(Record extracts Opens)

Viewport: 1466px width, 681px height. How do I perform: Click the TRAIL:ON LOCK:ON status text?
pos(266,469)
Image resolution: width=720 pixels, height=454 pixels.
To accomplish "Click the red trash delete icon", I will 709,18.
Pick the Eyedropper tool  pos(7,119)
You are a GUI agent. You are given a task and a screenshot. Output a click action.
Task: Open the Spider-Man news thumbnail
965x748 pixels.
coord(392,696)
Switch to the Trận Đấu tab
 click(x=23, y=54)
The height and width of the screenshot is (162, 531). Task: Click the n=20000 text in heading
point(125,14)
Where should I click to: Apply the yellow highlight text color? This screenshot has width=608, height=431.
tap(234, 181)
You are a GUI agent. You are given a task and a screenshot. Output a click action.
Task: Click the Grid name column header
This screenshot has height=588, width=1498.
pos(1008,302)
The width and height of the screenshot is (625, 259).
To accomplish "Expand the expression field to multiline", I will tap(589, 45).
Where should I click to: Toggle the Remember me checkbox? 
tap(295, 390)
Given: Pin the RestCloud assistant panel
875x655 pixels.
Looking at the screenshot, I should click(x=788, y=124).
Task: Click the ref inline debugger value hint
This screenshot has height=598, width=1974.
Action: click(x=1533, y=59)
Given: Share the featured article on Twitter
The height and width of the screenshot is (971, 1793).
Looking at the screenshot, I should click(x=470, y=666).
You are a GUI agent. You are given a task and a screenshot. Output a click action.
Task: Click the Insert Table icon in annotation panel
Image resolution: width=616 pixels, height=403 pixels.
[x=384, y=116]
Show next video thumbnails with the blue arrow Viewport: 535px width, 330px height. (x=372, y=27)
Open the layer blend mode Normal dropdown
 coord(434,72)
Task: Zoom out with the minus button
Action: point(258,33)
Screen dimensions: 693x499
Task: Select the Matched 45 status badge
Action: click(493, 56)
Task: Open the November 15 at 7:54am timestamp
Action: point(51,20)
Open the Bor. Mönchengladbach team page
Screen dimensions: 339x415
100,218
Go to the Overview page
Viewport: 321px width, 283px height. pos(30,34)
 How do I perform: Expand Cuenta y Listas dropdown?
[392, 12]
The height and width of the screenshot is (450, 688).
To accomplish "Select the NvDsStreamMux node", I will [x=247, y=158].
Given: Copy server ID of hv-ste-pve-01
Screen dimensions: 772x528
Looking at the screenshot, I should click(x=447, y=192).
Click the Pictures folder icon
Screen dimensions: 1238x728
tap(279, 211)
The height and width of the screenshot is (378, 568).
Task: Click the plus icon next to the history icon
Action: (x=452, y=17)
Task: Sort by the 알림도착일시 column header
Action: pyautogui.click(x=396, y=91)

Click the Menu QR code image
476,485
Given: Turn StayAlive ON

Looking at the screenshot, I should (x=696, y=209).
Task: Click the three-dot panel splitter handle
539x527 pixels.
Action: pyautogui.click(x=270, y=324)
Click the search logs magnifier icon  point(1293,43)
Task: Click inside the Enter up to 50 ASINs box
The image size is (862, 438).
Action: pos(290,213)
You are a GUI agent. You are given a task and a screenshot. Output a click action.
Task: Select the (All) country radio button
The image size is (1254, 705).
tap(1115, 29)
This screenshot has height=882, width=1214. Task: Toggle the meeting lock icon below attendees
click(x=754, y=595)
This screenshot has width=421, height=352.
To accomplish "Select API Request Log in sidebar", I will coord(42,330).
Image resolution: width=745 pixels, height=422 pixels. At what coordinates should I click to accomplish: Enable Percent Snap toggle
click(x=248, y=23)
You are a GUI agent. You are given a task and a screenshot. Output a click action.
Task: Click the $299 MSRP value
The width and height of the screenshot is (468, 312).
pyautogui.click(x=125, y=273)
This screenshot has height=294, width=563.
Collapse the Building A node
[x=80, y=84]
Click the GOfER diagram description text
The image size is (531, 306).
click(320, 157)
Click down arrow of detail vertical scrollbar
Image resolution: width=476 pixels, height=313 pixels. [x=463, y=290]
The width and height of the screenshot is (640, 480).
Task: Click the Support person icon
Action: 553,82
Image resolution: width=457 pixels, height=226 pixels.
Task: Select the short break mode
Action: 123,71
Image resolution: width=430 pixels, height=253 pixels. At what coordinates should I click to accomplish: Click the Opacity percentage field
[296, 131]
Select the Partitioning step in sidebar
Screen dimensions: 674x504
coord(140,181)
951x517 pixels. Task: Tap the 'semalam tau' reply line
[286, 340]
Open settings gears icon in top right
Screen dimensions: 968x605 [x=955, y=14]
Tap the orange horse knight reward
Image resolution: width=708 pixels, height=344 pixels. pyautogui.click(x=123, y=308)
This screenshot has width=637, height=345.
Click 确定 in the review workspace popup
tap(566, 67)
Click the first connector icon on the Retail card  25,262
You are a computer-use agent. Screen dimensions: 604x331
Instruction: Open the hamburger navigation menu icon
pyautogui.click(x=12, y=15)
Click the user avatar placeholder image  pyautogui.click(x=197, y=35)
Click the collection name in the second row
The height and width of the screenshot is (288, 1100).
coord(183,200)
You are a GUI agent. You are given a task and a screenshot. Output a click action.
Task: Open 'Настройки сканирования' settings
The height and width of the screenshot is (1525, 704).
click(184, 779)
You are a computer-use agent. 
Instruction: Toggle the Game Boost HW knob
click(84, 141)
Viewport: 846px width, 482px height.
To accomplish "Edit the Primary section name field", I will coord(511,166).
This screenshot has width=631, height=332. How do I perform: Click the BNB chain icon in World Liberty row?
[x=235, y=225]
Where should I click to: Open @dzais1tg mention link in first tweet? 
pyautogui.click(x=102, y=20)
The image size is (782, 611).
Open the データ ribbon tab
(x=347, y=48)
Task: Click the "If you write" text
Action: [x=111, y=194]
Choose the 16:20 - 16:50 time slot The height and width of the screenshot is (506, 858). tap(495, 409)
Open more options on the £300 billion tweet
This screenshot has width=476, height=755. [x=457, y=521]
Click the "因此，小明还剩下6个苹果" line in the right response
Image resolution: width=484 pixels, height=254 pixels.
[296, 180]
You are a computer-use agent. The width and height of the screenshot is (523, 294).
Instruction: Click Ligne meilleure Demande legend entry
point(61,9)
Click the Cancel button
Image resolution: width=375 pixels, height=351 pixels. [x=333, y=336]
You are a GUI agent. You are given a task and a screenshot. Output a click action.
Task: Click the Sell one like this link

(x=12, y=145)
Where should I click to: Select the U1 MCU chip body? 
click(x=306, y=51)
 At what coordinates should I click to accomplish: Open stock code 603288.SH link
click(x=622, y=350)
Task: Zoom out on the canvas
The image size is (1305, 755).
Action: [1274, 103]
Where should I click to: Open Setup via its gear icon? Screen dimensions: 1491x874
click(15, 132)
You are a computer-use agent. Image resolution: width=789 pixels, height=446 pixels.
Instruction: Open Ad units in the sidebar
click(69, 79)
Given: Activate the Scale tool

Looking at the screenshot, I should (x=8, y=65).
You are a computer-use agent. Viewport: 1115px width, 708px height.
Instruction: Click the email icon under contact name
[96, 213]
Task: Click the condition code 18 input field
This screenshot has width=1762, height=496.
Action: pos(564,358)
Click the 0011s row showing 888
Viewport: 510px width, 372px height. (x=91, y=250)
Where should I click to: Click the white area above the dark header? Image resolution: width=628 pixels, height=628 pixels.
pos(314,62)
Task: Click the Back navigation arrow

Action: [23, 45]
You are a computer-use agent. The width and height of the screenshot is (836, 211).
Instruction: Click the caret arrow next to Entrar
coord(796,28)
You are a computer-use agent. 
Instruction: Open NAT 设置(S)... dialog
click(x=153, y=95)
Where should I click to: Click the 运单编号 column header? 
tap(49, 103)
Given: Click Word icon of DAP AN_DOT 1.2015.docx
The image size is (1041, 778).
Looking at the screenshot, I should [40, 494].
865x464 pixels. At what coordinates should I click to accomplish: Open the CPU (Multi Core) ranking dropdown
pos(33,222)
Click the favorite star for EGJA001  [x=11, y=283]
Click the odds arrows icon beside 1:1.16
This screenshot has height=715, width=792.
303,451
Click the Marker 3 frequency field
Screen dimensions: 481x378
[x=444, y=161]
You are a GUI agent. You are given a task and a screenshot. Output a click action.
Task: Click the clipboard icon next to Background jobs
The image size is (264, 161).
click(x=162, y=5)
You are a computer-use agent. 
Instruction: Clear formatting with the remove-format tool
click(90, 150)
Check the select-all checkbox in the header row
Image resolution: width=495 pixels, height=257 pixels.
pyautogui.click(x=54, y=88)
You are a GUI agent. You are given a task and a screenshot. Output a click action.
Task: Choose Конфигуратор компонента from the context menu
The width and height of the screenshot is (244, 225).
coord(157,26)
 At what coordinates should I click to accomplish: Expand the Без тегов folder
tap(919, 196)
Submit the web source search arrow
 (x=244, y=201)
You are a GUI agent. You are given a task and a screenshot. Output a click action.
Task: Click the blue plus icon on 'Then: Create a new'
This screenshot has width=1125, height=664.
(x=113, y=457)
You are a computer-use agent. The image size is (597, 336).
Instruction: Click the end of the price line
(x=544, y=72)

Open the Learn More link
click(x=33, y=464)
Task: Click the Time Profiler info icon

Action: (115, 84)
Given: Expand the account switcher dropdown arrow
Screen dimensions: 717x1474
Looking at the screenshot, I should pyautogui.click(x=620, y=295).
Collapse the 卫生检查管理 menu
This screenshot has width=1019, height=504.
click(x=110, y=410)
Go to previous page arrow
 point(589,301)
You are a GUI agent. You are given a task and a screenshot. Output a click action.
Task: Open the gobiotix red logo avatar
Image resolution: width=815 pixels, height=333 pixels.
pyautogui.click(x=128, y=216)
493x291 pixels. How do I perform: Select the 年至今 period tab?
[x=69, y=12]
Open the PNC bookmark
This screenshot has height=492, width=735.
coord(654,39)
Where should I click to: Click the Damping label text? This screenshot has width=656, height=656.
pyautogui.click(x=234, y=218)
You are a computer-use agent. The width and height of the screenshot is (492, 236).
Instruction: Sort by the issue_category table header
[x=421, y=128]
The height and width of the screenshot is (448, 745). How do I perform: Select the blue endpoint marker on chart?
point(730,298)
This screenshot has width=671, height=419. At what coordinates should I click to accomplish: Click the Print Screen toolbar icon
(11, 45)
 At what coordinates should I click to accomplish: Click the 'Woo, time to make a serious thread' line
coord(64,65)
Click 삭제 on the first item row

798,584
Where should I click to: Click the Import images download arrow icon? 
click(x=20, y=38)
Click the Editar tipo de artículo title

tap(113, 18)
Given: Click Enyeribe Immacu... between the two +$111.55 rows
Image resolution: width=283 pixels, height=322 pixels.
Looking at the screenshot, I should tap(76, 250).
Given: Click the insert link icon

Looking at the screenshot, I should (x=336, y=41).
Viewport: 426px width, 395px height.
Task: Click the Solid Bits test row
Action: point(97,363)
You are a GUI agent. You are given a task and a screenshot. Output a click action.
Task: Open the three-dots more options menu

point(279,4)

(Record extracts Closes)

▶ _What to work on_
Copy out precisely the lines from the line with "Open the layer blend mode Normal dropdown" to the line with "Given: Copy server ID of hv-ste-pve-01" in the material above, including those two lines and omitting all the rest.

▶ _Solution below_
Open the layer blend mode Normal dropdown
 coord(434,72)
Task: Zoom out with the minus button
Action: point(258,33)
Screen dimensions: 693x499
Task: Select the Matched 45 status badge
Action: click(493, 56)
Task: Open the November 15 at 7:54am timestamp
Action: point(51,20)
Open the Bor. Mönchengladbach team page
Screen dimensions: 339x415
100,218
Go to the Overview page
Viewport: 321px width, 283px height. pos(30,34)
 How do I perform: Expand Cuenta y Listas dropdown?
[392, 12]
The height and width of the screenshot is (450, 688).
To accomplish "Select the NvDsStreamMux node", I will [x=247, y=158].
Given: Copy server ID of hv-ste-pve-01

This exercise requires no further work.